▸ Task description: Search the records for the word "input". Copy every line where it appears.
(Records for the exercise)
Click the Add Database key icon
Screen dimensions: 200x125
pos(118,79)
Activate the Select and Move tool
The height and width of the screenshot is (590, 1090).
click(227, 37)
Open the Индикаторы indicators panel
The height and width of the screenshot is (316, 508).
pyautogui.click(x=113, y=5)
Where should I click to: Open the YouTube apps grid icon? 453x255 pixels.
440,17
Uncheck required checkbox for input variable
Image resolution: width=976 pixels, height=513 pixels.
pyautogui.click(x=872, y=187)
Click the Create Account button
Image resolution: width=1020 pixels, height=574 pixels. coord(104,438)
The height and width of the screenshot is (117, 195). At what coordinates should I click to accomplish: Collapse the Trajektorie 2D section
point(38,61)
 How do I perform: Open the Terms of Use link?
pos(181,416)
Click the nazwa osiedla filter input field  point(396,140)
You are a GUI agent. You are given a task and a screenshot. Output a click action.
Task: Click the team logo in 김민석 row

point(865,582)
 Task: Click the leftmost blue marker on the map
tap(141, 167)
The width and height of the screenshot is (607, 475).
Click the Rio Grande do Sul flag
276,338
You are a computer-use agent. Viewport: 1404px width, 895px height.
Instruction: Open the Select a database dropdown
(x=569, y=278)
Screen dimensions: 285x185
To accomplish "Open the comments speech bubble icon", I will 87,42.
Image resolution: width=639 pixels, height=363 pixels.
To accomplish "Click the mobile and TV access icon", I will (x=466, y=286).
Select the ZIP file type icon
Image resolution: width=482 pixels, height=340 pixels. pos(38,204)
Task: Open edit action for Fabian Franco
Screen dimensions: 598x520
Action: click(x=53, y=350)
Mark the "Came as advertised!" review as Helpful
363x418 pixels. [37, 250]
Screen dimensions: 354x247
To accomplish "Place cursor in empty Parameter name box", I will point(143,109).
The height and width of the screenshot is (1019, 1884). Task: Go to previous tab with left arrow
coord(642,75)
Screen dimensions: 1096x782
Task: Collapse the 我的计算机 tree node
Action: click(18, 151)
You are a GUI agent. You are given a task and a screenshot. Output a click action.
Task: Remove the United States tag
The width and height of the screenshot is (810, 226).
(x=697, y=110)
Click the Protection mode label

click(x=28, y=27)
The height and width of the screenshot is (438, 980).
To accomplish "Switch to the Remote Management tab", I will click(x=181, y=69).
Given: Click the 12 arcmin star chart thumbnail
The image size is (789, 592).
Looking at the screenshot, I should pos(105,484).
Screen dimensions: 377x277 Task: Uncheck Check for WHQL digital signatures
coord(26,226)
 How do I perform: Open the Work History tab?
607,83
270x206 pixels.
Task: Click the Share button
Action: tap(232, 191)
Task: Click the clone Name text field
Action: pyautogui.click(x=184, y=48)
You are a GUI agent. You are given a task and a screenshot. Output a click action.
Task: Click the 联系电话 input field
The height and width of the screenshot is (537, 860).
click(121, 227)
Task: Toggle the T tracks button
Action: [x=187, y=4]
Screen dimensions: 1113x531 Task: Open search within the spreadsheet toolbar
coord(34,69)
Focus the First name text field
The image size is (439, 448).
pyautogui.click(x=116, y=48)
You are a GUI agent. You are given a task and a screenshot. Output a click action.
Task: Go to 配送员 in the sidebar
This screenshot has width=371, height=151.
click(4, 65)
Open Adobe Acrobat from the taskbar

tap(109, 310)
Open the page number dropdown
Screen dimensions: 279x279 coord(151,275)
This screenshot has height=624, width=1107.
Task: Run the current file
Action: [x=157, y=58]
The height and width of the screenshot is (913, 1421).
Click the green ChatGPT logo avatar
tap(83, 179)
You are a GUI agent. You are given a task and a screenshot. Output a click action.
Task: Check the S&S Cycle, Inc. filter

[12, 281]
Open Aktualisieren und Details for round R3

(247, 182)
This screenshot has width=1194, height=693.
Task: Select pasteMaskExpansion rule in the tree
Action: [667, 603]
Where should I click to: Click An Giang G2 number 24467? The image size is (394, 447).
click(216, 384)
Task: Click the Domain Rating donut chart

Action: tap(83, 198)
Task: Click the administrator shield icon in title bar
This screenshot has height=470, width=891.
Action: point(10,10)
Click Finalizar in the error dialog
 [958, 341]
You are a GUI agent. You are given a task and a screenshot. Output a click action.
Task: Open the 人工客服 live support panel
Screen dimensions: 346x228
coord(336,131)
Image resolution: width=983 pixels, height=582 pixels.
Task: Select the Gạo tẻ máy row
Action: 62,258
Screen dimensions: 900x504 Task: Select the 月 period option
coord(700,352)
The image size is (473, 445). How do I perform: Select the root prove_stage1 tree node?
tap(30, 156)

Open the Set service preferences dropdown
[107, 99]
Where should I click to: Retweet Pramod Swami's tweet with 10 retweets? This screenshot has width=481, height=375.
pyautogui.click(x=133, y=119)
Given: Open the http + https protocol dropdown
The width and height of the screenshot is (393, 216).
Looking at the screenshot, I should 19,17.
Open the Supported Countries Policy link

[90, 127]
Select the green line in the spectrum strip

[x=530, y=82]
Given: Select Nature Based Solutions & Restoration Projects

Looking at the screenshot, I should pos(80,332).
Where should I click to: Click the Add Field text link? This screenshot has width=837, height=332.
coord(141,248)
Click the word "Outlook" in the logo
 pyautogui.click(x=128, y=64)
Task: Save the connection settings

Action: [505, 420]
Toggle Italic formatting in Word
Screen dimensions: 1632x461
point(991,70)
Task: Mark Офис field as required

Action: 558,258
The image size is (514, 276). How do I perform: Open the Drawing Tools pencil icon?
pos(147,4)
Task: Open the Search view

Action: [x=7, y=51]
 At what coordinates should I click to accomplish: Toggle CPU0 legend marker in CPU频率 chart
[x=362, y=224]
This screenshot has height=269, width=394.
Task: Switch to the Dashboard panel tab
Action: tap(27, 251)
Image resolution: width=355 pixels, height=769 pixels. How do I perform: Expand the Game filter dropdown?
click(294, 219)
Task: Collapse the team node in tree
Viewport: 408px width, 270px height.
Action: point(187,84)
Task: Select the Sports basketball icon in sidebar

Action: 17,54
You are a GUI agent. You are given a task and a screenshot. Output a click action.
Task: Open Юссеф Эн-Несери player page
(End Records for the exercise)
▸ Exercise output:
Uncheck required checkbox for input variable
Click the nazwa osiedla filter input field  point(396,140)
Task: Click the 联系电话 input field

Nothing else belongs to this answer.